JAKARTA, KOMPAS -- Menteri Lingkungan Hidup dan Kehutanan Siti Nurbaya berjanji akan meminta agar analisa jender masuk ke dalam dokumen analisa mengenai dampak lingkungan. Selain itu, hak pengelolaan pada program perhutanan sosial akan didorong untuk diberikan kepada perempuan kepala keluarga.
Sementara sebagai pendasaran pengarusutamaan jender dalam isu lingkungan, akan segera disusun konsep “ibu bumi” dalam memandang lanskap alam. Siti Nurbaya menegaskan janji-janji tersebut di hadapan sekitar 100 orang perwakilan perempuan dalam acara diskusi “Perempuan Pejuang Keadilan Gender dalam Pengelolaan Sumber Daya Alam” di Jakarta, Rabu (28/3).
Saat ini, kata Siti, Kementerian LHK juga sedang meneliti amdal (analisa mengenai dampak lingkungan), “Amdal yang konyol-konyolan juga banyak. Ini akan menjadi PR kami untuk memasukkan analisis jender dalam amdal,” kataSiti.
Untuk menyusun konsep íbu bumi, Siti mengajak semua yang hadir, “Mari kita bersama-sama kerjakan.”
Menurut Siti, sudah waktunya Indonesia memasukkan konsep ibu bumi sebagai landasan kebijakan lingkungan hidup. Dalam melihat lanskap, katanya, konsep seperti itu merupakan kearifan lokal yang ternyata ada nyaris di seluruh daerah.
“Kita perlu menuliskan kearifan lokal tentang bagaimana melihat bumi dalam kultur Indonesia,” ujar Siti.
Dalam sambutannya, Siti menyebut sejumlah contoh dari berbagai suku bangsa dan kelompok masyarakat bagaimana dalam kultur mereka, bumi atau lanskap bumi diasosiasikan tentan perempuang, tentang dasar kultural dalam melihat bumi.
“Lanskap itu memiliki sejarah sosial, merupakan suksesi terstruktur, budaya manusia, dan sejarah evolusi sosial,”ujarnya.

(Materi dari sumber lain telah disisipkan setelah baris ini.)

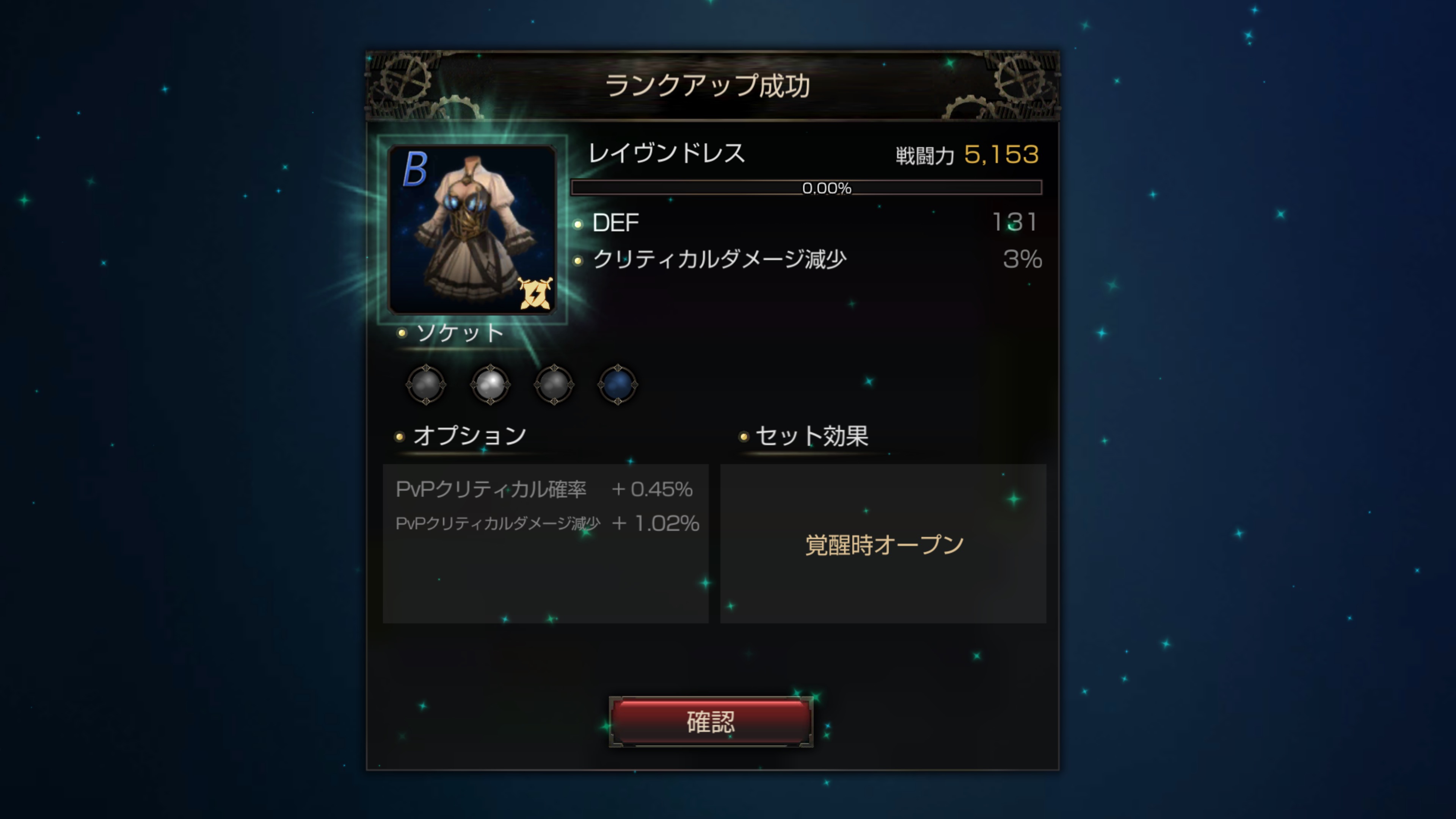Click the 確認 confirm button
Image resolution: width=1456 pixels, height=819 pixels.
click(x=711, y=722)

Tentang perhutanan sosial, diperkirakan hingga akhir tahun 2019 baru sekitar 4,3 juta hektar bisa diserahkan pengelolaannya kepada masyarakat. Alokasi keseluruhan untuk perhutanan sosial sekitar 12,7 juta hektar.
Perjuangan berlapis
Dalam kesempatan tersebut, para perempuan pejuang dari Aceh hingga Papua berkumpul dan memberikan kesaksian akan permasalahan yang mereka hadapi di depan Siti Nurbaya, anggota DPR Komisi VII Ari Yusnita (DPR-Dapil Kaltim), dan Sekretaris Menteri Pemberdayaan Perempuan dan Perlindungan Anak Pribudiarta Nur Sitepu.
Pada kesempatan tersebut, salah satu peneliti dari Sajogyo Institute, Siti Maimunah, menekankan, para perempuan tersebut melakukan perjuangan secara berlapis.

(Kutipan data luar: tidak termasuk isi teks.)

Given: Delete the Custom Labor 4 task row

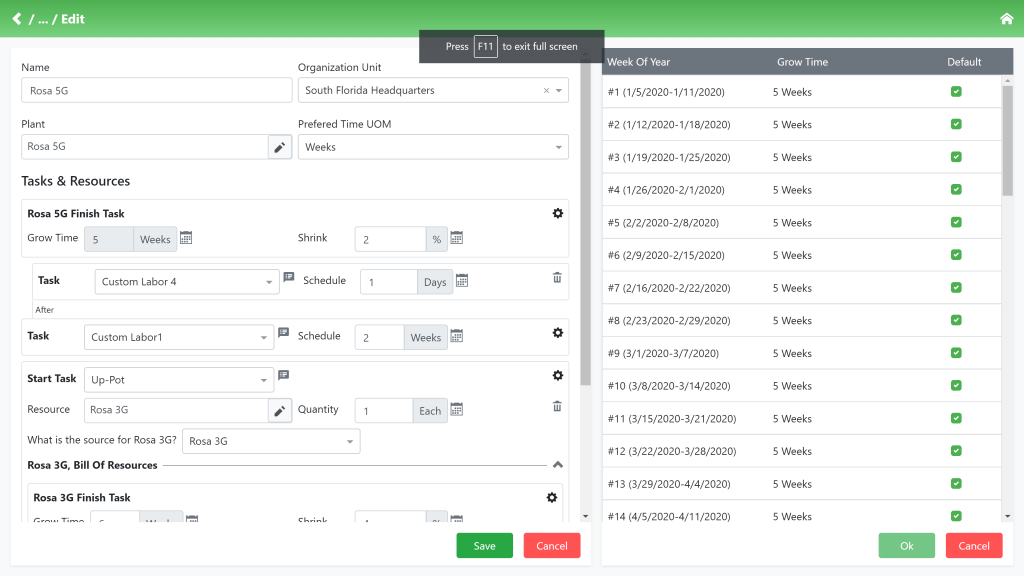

“Mereka berjuang berlapis. Mereka berjuang dalam kekurangan, yaitu kekurangan karena adat yang mengekang dan karena kurangnya pendidikan. (pertama-tama) Mereka berjuang untuk menyuarakan dirinya agar dianggap setara,” kata Maimunah.
Dalam kondisi seperti itu, dia mempertanyakan, “Lalu afirmasi seperti apa yang diperlukan?” Dia mengusulkan agar dapat dibuka jalur khusus hotline untuk laporan yang datang dari perempuan. Dia juga menekankan agar masalah perempuan menjadi salah satu indikator dalam perencanaan, pengelolaan, dan evaluasi pembangunan.
Nur Amalia, staf khusus Menteri Lingkungan Hidup dan Kehutanan menekankan perlunya basis data kondisi perempuan yang jelas serta peta jalan yang jelas. “Agar pengarusutamaan jender bisa diukur dalam konteks tujuan pembangunan berkelanjutan (TPB). Dengan data yang jelas maka pengawasan dan evaluasi mendatang bisa jelas,”ujar Nur Amalia.
Dalam penyampaian kesaksian antara lain dilaporkan tentang persoalan konflik yang muncul di lapangan karena perusahaan masuk ke kawasan hutan, persoalan perhutanan sosial, hutan adat, dan masalah penguatan kapasitas perempuan.